Claims for nervous shock and psychiatric injury come high on the list of difficult personal injury claims. Judges trying to strike the right balance must grapple with a complex mixture of legal principles and legal policy. Decisions are shot through with concern about opening the floodgates.
Lord Oliver in Alcock v Chief Constable of South Yorkshire Police [1992] 1 AC 310, stated that: “Grief, sorrow, deprivation and the necessity of caring for loved ones who have suffered a misfortune must, I think be considered as ordinary and inevitable incidents of life which, regardless of individual susceptibilities must be sustained without compensation…To extend liability to cover injury in such cases would be to extend the law in a direction for which there is no pressing policy need and in which there is no logical stopping point.”
The current common law approach has at its core cases such as Alcock which followed the Hillsborough disaster. Claimants are divided into two categories - primary and secondary victims.
Alcock confirmed this classification of victims and helped to establish the criteria for identifying them. Primary victims are those directly involved in sufficiently shocking (usually life threatening) situations. Secondary victims are those not directly threatened. As we shall discover, they often include close family members of those injured or killed. These classifications are control mechanisms for limiting the class of individuals who may recover damages.
Some say that this is an area of law in need of reform. The main criticism is that the two categories of victim have different rules for compensation and that the boundary between them is unclear. The recent case of Crystal Taylor v A Novo (UK) Ltd CA (2013) re-examined the particular issue of proximity, together with the underlying policy considerations.
The claimant’s mother, Cindy Taylor, was employed by the defendant and suffered injury when a stack of boards fell on her while at work. She appeared to have suffered only minor injuries but suddenly and unexpectedly collapsed and died at home three weeks later.

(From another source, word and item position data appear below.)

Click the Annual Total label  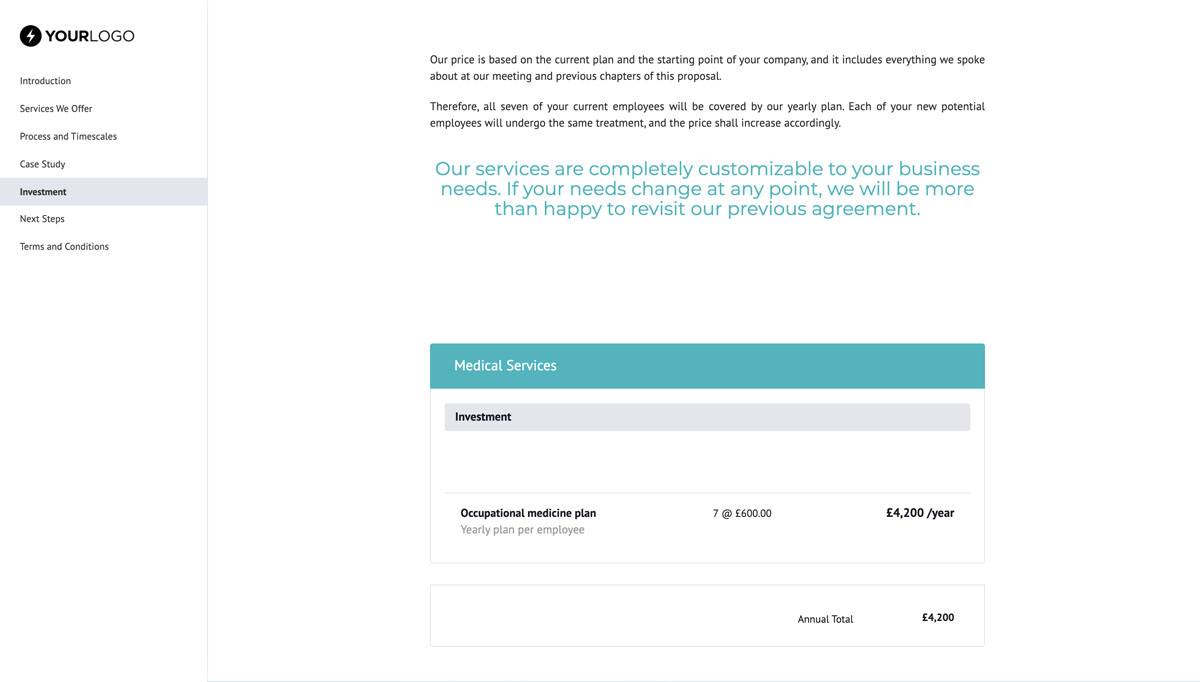click(x=825, y=618)
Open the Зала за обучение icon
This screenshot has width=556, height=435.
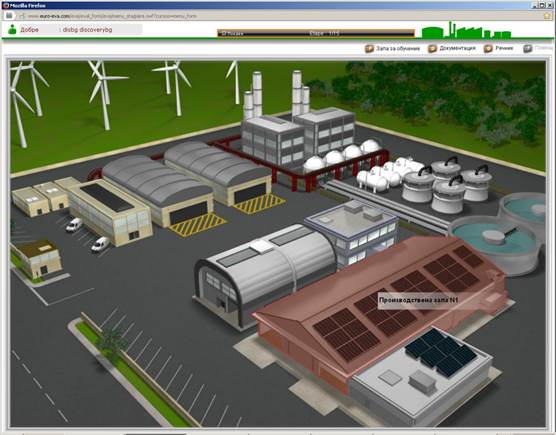coord(369,49)
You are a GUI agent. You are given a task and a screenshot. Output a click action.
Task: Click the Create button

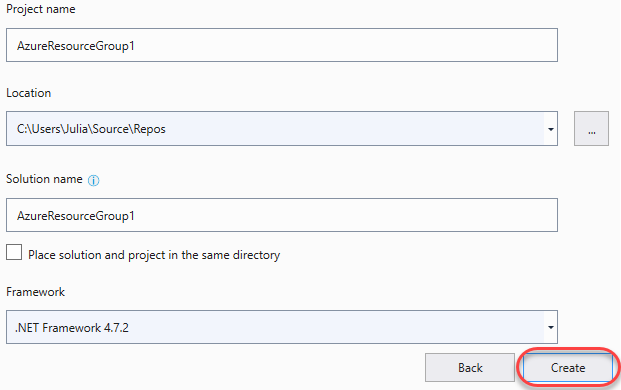(x=568, y=368)
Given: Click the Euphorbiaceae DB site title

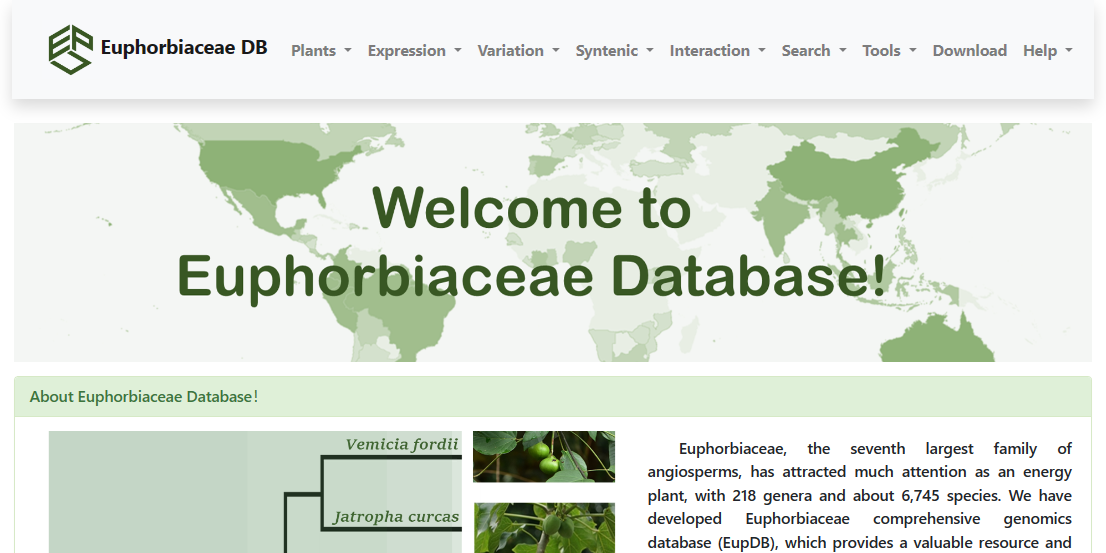Looking at the screenshot, I should pos(184,47).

It was established that her death was the result of deep vein thrombosis caused by the original injury. Negligence for the original accident was admitted. The claimant was present at the time of her mother's death and developed post traumatic stress disorder.
The original judgment held that the claimant was entitled to recover damages. The Court of Appeal (CoA) allowed the defendant's appeal against that judgment. They confirmed that to succeed as a secondary victim, the claimant had to satisfy the following requirements:
The defendant conceded that the claimant met all but one of these requirements. The exception was the requirement for proximity. This, they argued, was not met. The claimant was present at neither the scene of the accident nor its immediate aftermath. The claimant argued that ‘the event’ was not the original accident but the subsequent collapse and death. Proximity, they said, was established.
The CoA decided that to permit recovery from an event three weeks after the accident would be to extend the law. In doing so, they reaffirmed the reasons for the strict controls and the centrality of legal policy in this area. The relevant event for the purposes of establishing proximity was the accident itself and not the death. Had the claimant witnessed the accident as well as the subsequent death, damages would be recoverable. She would satisfy the test for secondary victim. However, had the claimant’s mother died immediately following the accident at work, the claimant would not have been able to recover damages as she was not present. This sort of fine distinction lies at the heart of criticisms of the current law.
The court accepted that the distinction between primary and secondary victims was not ideal but repeated that this was a matter for Parliament rather than the courts. This opinion on potential reform goes alongside the Scottish Law Commissions’ recent recommendations that the current common law should be replaced with a statutory framework.
In this case, the claimant unsuccessfully sought to extend the boundaries of current law. The judgment of the CoA is a positive result for insurers as it confirms the status quo. The consequences, had the claimant succeeded, could have been potentially wide-reaching.
In this case the claimant’s mother died suddenly and unexpectedly, but clearly there were further implications for latent injury cases such as mesothelioma. Any legislative reform would need to bear such considerations firmly in mind.
Lord Steyn's observation in Frost v Chief Constable of South Yorkshire Police [1999] 2 AC 455, was that while, "the law on the recovery of compensation for pure psychiatric harm is a patchwork quilt of distinctions which are difficult to justify...It must be left to Parliament to under-take the task of radical law reform." This has now been reaffirmed in Taylor.
The fact that there is still no sign of Parliament accepting the invitation to act suggests that insurers can rest easy for now - on this issue at least.